Infiltration is one of the parameters with the highest uncertainty for several reasons including 1) it changes in time and varies around the building, 2) there can be lots of leakage points on buildings that are not well known, 3) opening and closing of doors for people and equipment entering/leaving can sometimes dwarf actual infiltration but is often left out of the model. This is one reason why I advocate for using probabilistic modeling and actually propagating the uncertainty through the model.

Besides PNNL 18898 "Infiltration Modeling Guidelines for Commercial Building Energy Analysis " mentioned in a previous answer, there are several places to get information about infiltration in real buildings and modelling

Alex Berge of Chalmers University, did an MS thesis on the topic.

A good list of resources for measured infiltration can be found in AIVC TN 66:Building air leakage databases in energy conservation policies: analysis of selected initiatives in 4 European countries and the USA

Malcom Orme and Nurul Leksomono put together a ventilation modeling guide in AIVC Guide 5: Ventilation Modelling Data Guide.

Unfortunately, the AIVC papers/reports are not publicly available, but if you are in the right country, you can get free access.

Good Luck!

Although no longer published in the current ASHRAE Handbook of Fundamentals (HOF), the 1997 version included a 1 page table in Chapter 25 that provided Best Estimates, Minimum Estimates, and Maximum Estimates of Eeextive Leakage Areas of over 100 different building elements. The table is described as applicable to low-rise residential, and states that ELA are are based on a pressure differential of 0.016 inches H2O and a Cd of 1.0

I recall seeing this table (or a variant of it) included in Wrightsoft software, used to fully document the determination of initial and final building level ELA. I have also seen custom spreadsheets which used this table, or a variant of it, to accomplish the same. While certainly not perfect, it is the best example I can point towards for the development of a transparent estimate of ELA, pre and post.

At the other extreme, I am aware that Canam/ZeroDraft uses a hybrid inverse/forward model (proprietary software) called ALCAP which performs monthly savings estimates of savings (peak demand and consumption) associated with descriptive infiltration improvements. Some of the algorithms used in ALCAP are described here: http://www.regie-energie.qc.ca/audien...3671-08/C-9-12GRAME-1Annex73671_14nov08.pdf

Canam/ZeroDraft has claimed that the ALCAP calculation methodology is both conservative in nature and has been validated via numerous case studies. They certainly have the experience and data to mine from many, many projects. At a first glance, it does not seem difficult to extend the basic ALCAP approach to calculate infiltration savings estimates at a daily level, based on unique daily operations. This might be useful to generate upper/lower bounding levels for savings that could be claimed.

#### [EXERCISE DETAILS]
Edit the infiltration discussion, starting at the words "Alex Berge of" and stopping after "get free access.", so that "publicly available" reads "freely available" throughout that span.

#### [MATERIAL SUPPLIED]
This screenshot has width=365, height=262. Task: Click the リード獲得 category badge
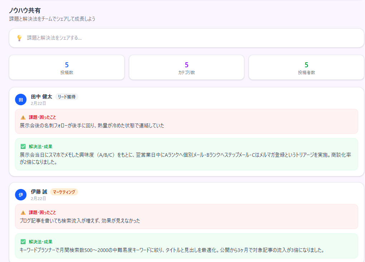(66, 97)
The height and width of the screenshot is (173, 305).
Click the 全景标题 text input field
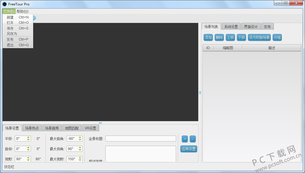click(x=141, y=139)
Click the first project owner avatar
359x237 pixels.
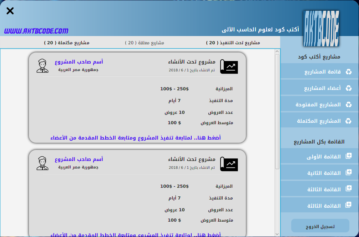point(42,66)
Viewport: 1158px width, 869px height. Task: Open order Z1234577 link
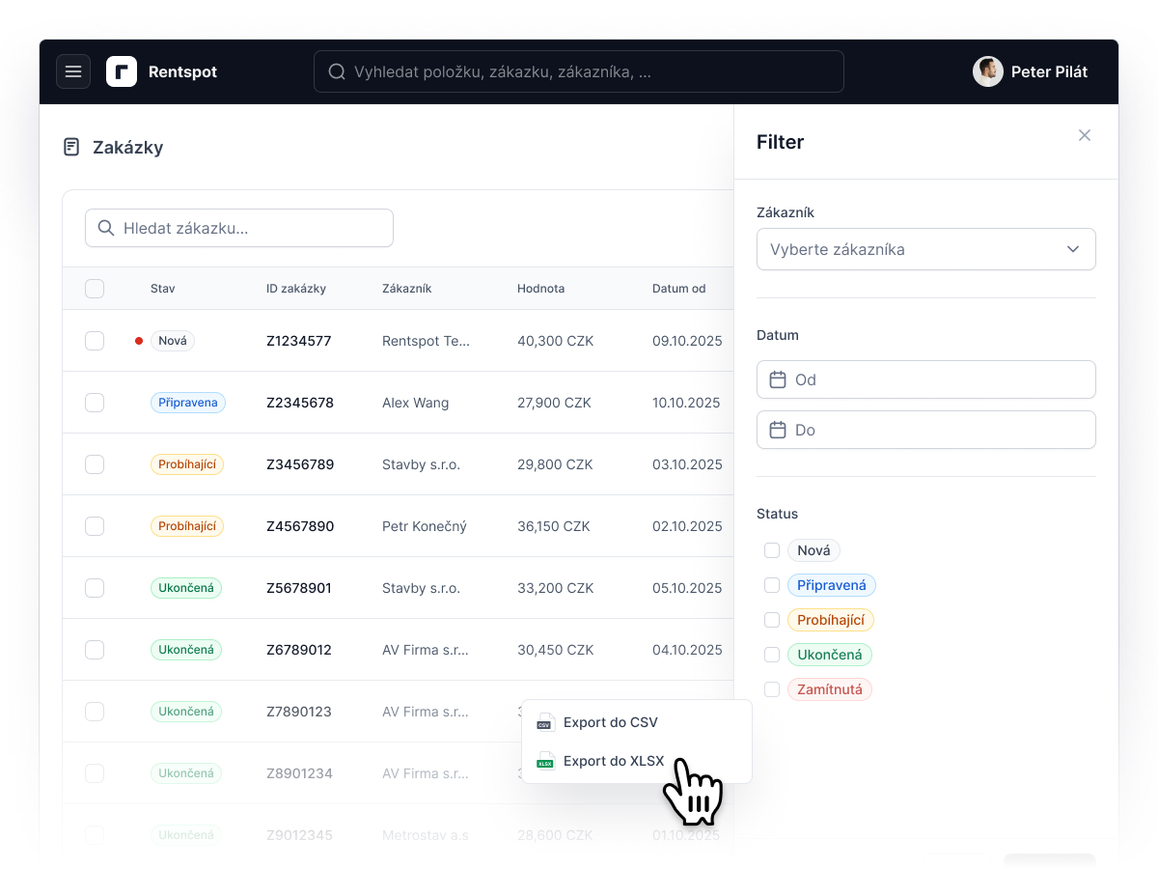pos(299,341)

* * *

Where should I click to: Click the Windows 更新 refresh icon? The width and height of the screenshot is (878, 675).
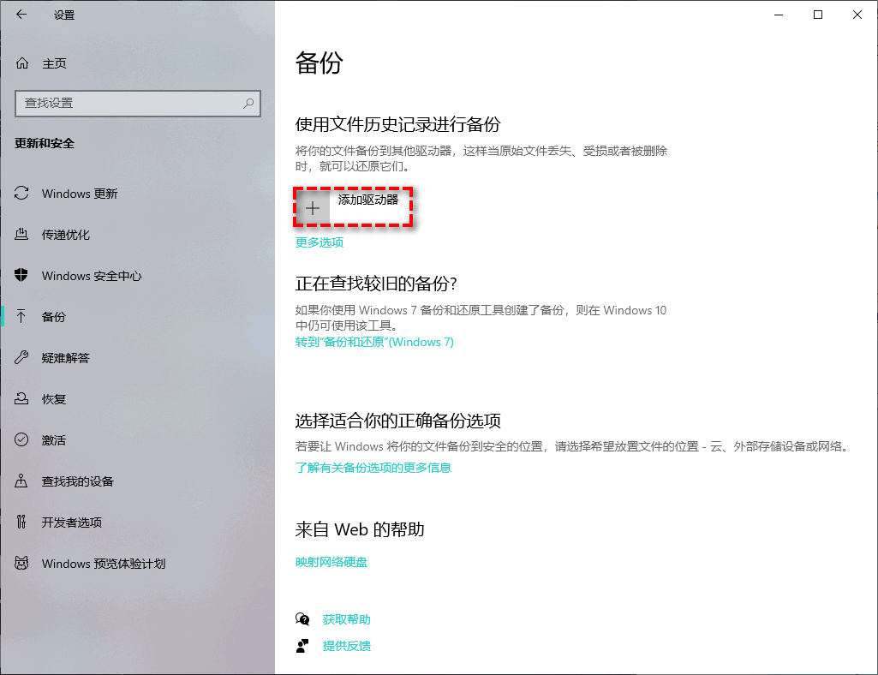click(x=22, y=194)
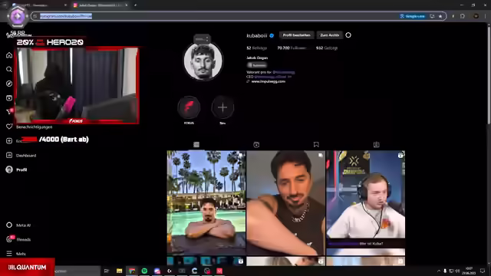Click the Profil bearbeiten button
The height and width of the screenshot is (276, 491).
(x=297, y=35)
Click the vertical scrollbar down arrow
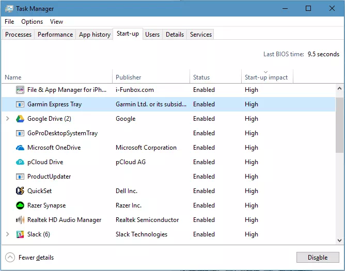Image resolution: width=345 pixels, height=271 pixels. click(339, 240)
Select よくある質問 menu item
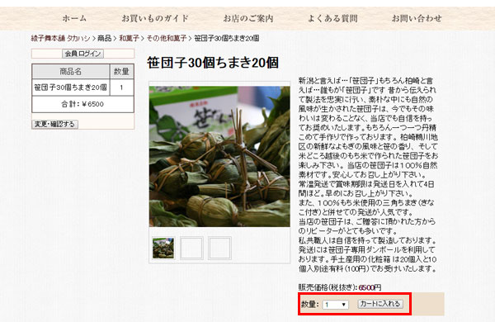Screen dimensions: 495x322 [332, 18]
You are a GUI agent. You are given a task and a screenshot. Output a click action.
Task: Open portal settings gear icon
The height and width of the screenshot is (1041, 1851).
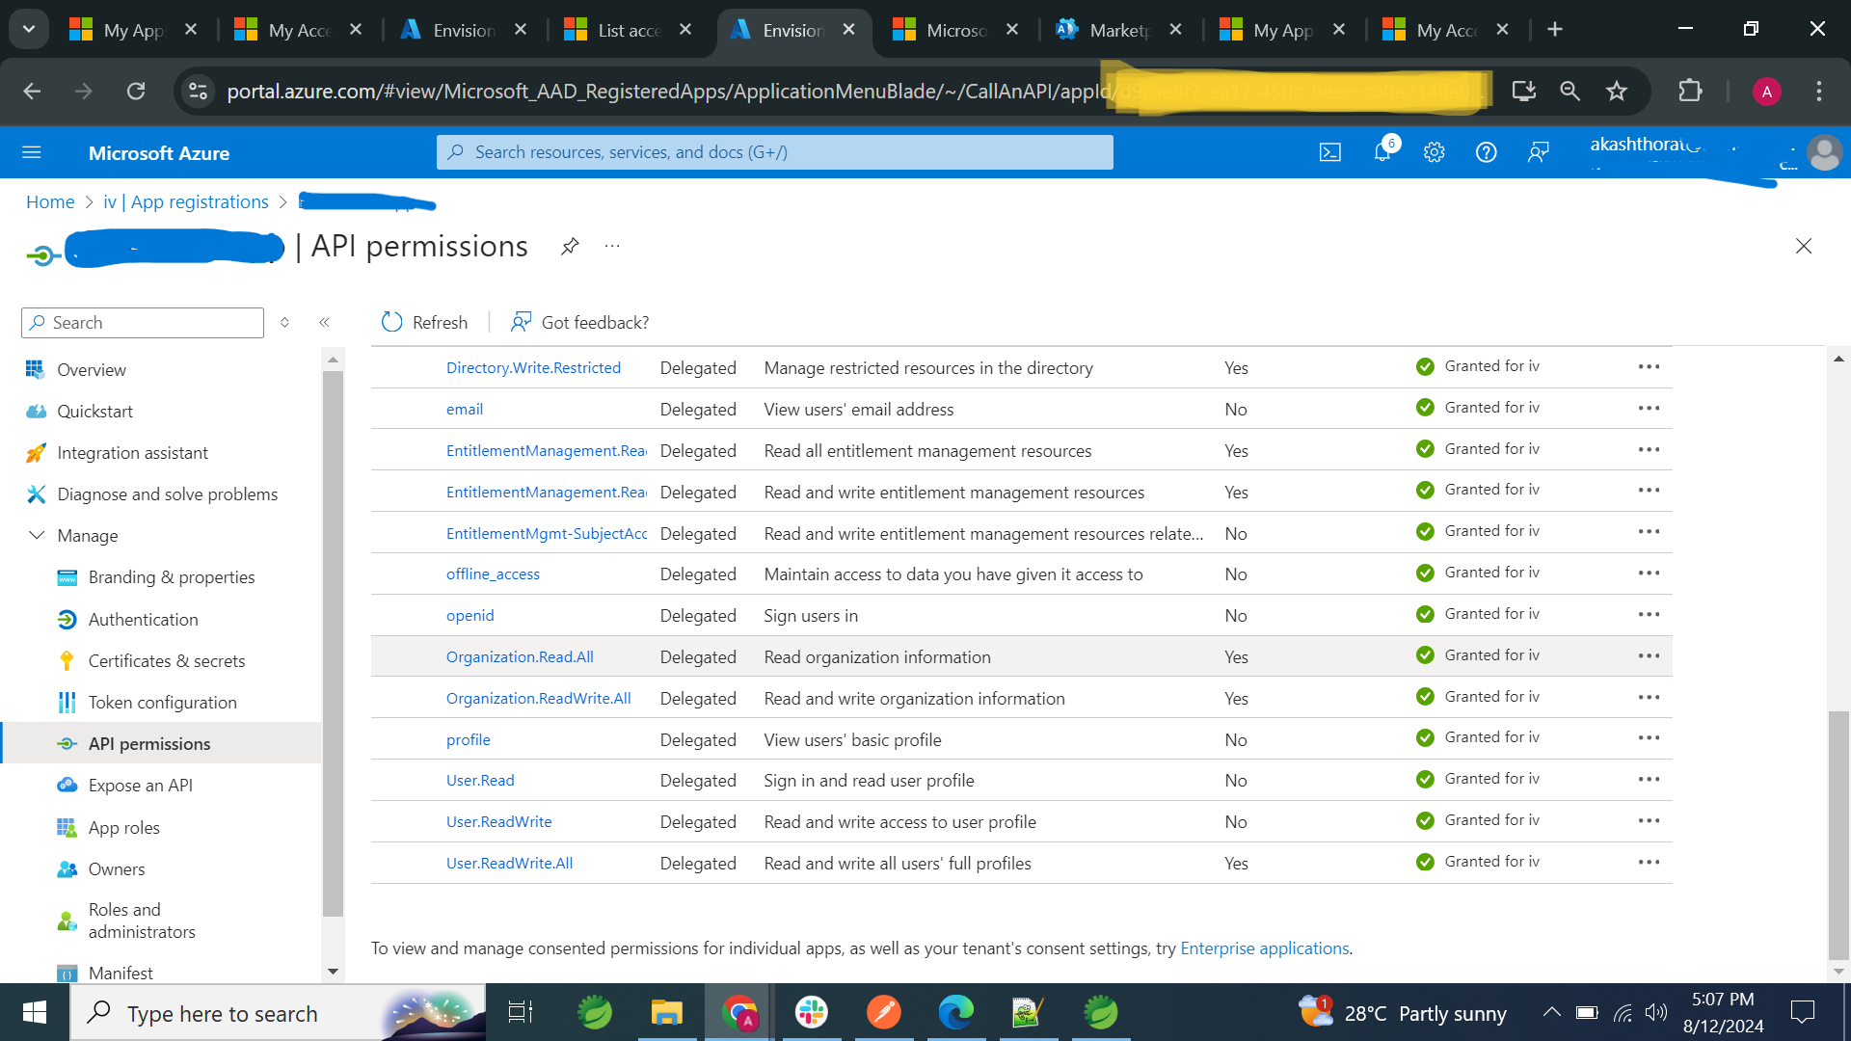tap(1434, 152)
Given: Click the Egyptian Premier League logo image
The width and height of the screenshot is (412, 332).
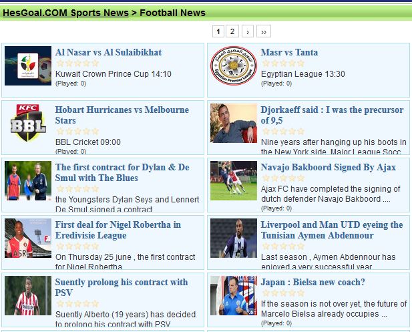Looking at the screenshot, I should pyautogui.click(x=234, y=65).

#### [EXERCISE SOLUTION]
Alex Berge of Chalmers University, did an MS thesis on the topic.

A good list of resources for measured infiltration can be found in AIVC TN 66:Building air leakage databases in energy conservation policies: analysis of selected initiatives in 4 European countries and the USA

Malcom Orme and Nurul Leksomono put together a ventilation modeling guide in AIVC Guide 5: Ventilation Modelling Data Guide.

Unfortunately, the AIVC papers/reports are not freely available, but if you are in the right country, you can get free access.